Background: The purpose of this study was to evaluate the uptake of (99m)Tc-NC100668 into blood clots and elucidate the potential for medications commonly used to treat thromboembolism to interfere with the uptake and retention of (99m)Tc-NC100668.
Methods: (99m)Tc-NC100668 in vivo uptake and retention in a range of blood clot of various ages (up to 4 h. old) and in the presence of anticoagulants or thrombolytic therapies was measured in a rat model of deep vein thrombosis.
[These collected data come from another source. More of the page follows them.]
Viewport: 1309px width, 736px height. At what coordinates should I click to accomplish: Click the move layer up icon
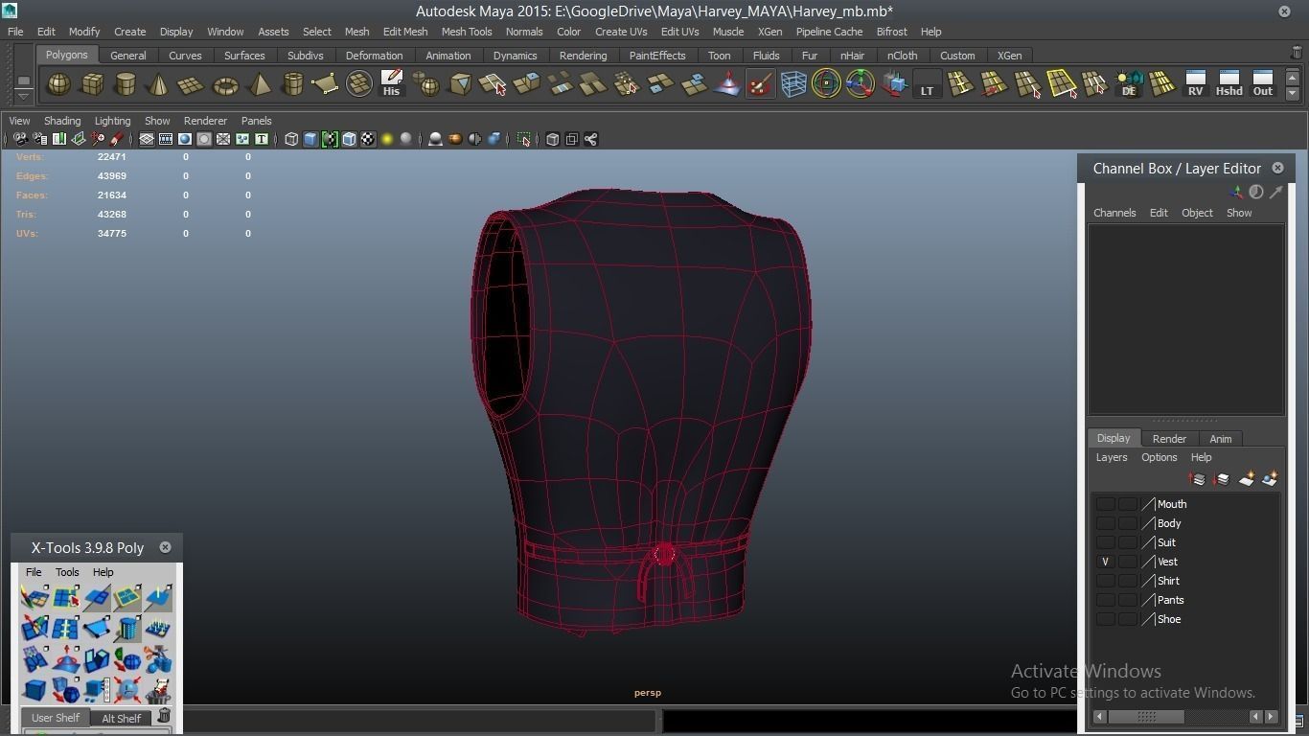tap(1198, 479)
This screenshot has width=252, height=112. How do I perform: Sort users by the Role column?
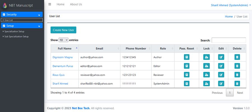pos(163,49)
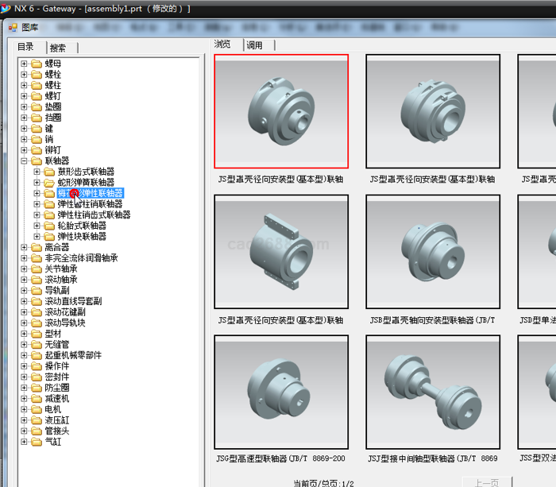Viewport: 556px width, 487px height.
Task: Select the 减速机 folder icon
Action: pos(37,399)
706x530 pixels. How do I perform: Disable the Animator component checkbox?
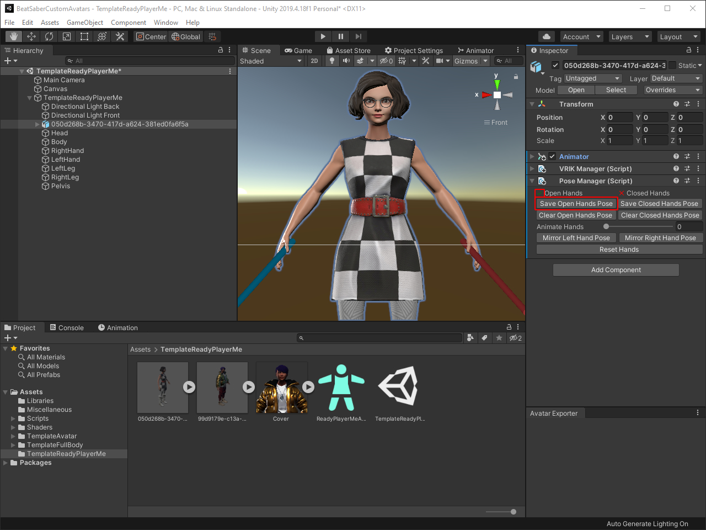tap(552, 156)
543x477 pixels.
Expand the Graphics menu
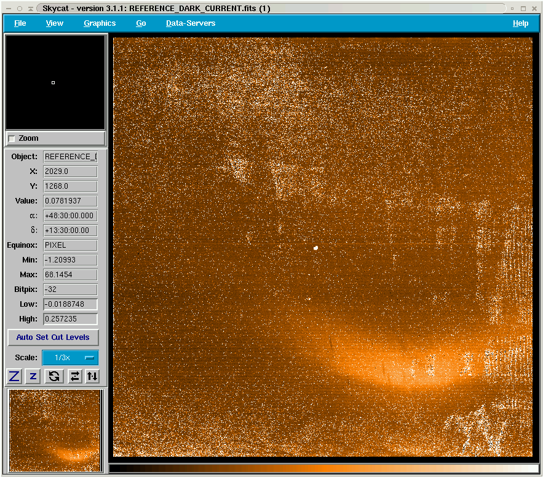pos(100,23)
Results: (99m)Tc-NC100668 was rapidly absorbed into and retained by blood clots and was not significantly affected by the presence of unfractionated or low molecular weight heparin or thrombin inhibitor. Tissue plasminogen activator reduced the uptake of (99m)Tc-NC100668 into blood clot by a factor of 3 when adjusted to allow for changes in the weight of the blood clot.
Conclusions: This study has demonstrated that the uptake and retention of (99m)Tc-NC100668 into blood clots in the rat model of deep vein thrombosis is rapid and maintained over at least a 4 h. post-injection period. It has been shown that (99m)Tc-NC100668 is retained in blood clots even in the presence of therapeutic doses of those anticoagulant and thrombolytic therapies typically used to treat pulmonary embolism and venous thrombosis.